Obviously, like the docs mentioned, you should not rely on this default order (This ordering is an internal implementation feature, and you should not rely on any particular structure within it.).
If you need to sort the things, use the sort solutions.
Basically, the following two calls should return documents in the same order (since the default order is $natural):
db.mycollection.find().sort({ "$natural": 1 })
db.mycollection.find()
If you want to sort by another field (e.g. name) you can do that:
db.mycollection.find().sort({ "name": 1 })
For performance reasons, MongoDB never splits a document on the hard drive.
When you start with an empty collection and start inserting document after document into it, mongoDB will place them consecutively on the disk.
But what happens when you update a document and it now takes more space and doesn't fit into its old position anymore without overlapping the next? In that case MongoDB will delete it and re-append it as a new one at the end of the collection file.
Your collection file now has a hole of unused space. This is quite a waste, isn't it? That's why the next document which is inserted and small enough to fit into that hole will be inserted in that hole. That's likely what happened in the case of your second collection.
Bottom line: Never rely on documents being returned in insertion order. When you care about the order, always sort your results.
MongoDB does not "order" the documents at all, unless you ask it to.
The basic insertion will create an ObjectId in the _id primary key value unless you tell it to do otherwise. This ObjectId value is a special value with "monotonic" or "ever increasing" properties, which means each value created is guaranteed to be larger than the last.
If you want "sorted" then do an explicit "sort":
db.collection.find().sort({ "_id": 1 })
Or a "natural" sort means in the order stored on disk:
db.collection.find().sort({ "$natural": 1 })
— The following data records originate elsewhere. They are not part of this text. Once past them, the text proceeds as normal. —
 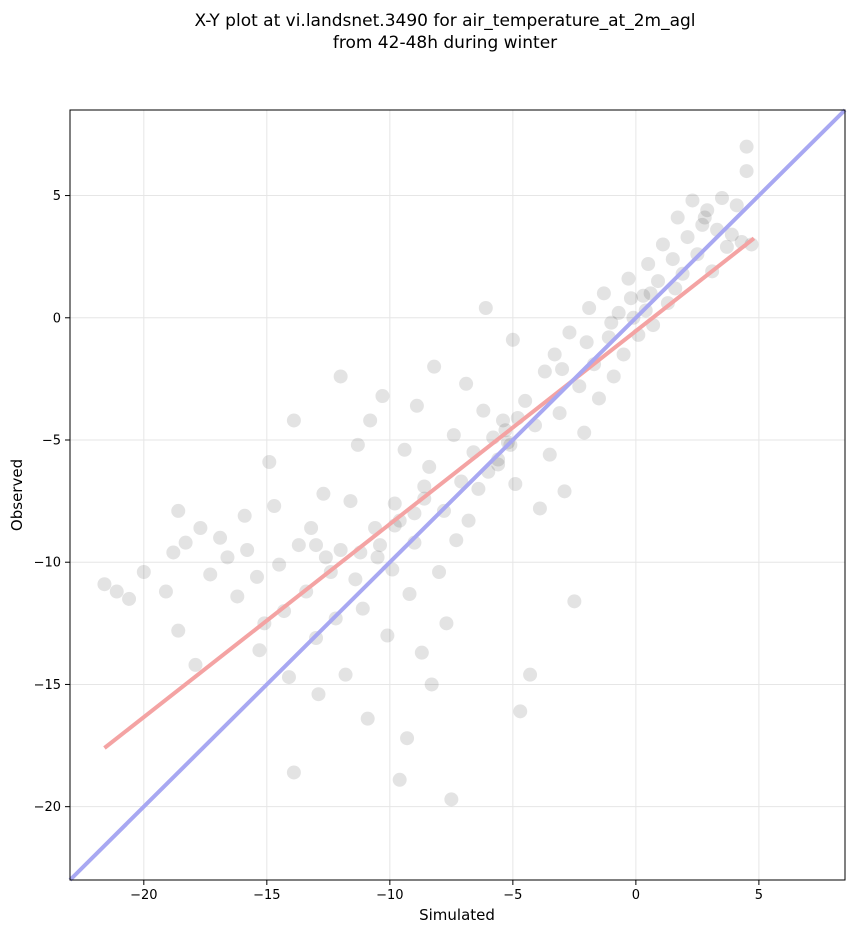 What do you see at coordinates (17, 495) in the screenshot?
I see `y-axis-label: Observed` at bounding box center [17, 495].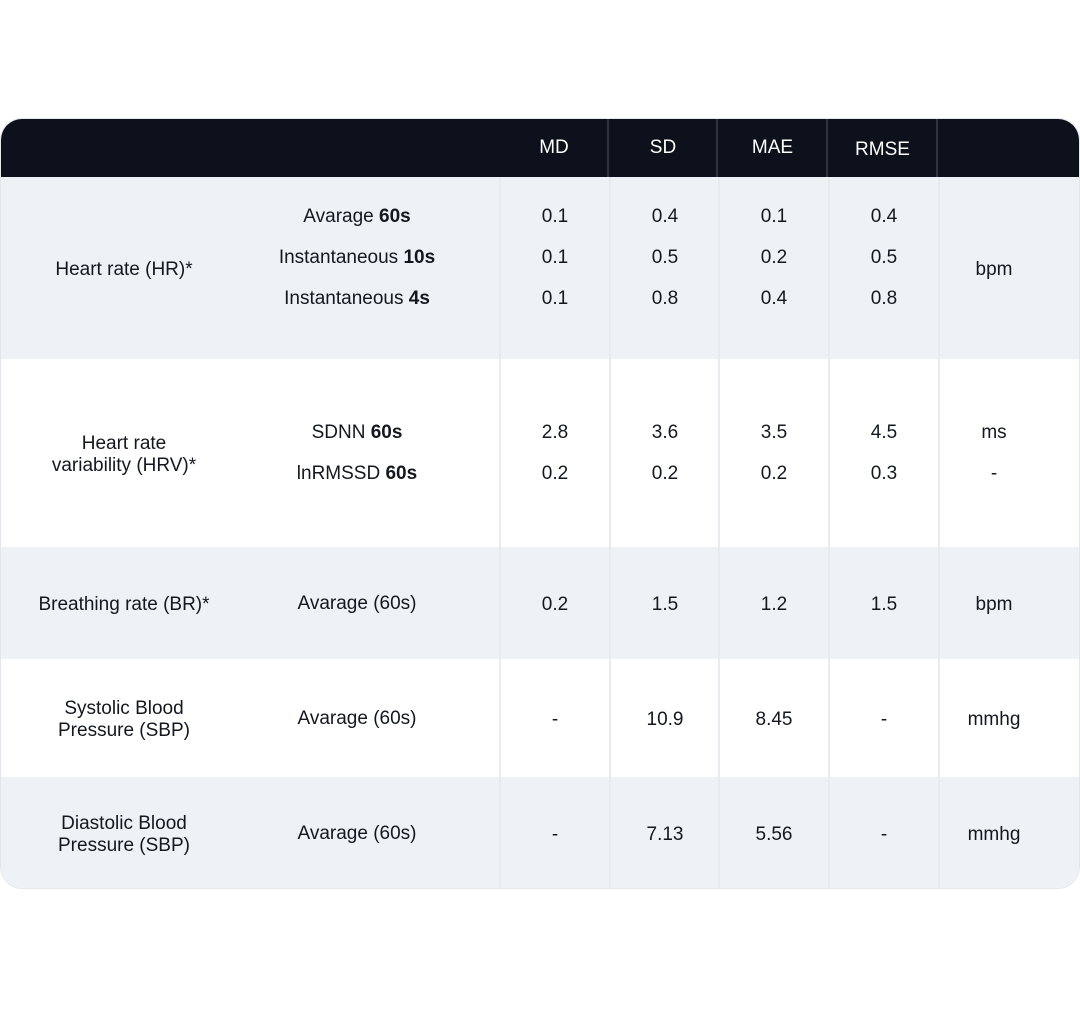  I want to click on value-rmse: 0.4, so click(884, 216).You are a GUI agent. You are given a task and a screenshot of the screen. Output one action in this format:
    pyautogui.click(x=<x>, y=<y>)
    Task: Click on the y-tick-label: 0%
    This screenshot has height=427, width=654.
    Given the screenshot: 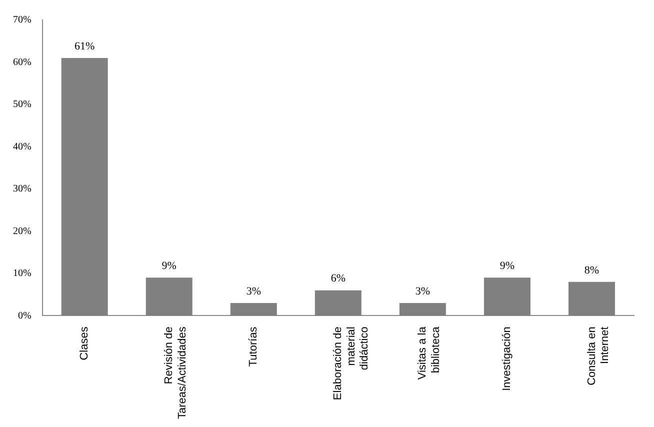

Which is pretty much the standard unless stated otherwise or an "index" is selected by the query criteria that will determine the sort order. But you can use that to "force" that order if query criteria selected an index that sorted otherwise.
MongoDB documents "move" when grown, and therefore the _id order is not always explicitly the same order as documents are retrieved.
I could find out more about it thanks to the link Return in Natural Order provided by Ionică Bizău.
"The $natural parameter returns items according to their natural order within the database.This ordering is an internal implementation feature, and you should not rely on any particular structure within it.
Typically, the natural order reflects insertion order with the following exception for the MMAPv1 storage engine. For the MMAPv1 storage engine, the natural order does not reflect insertion order if the documents relocate because of document growth or remove operations free up space which are then taken up by newly inserted documents."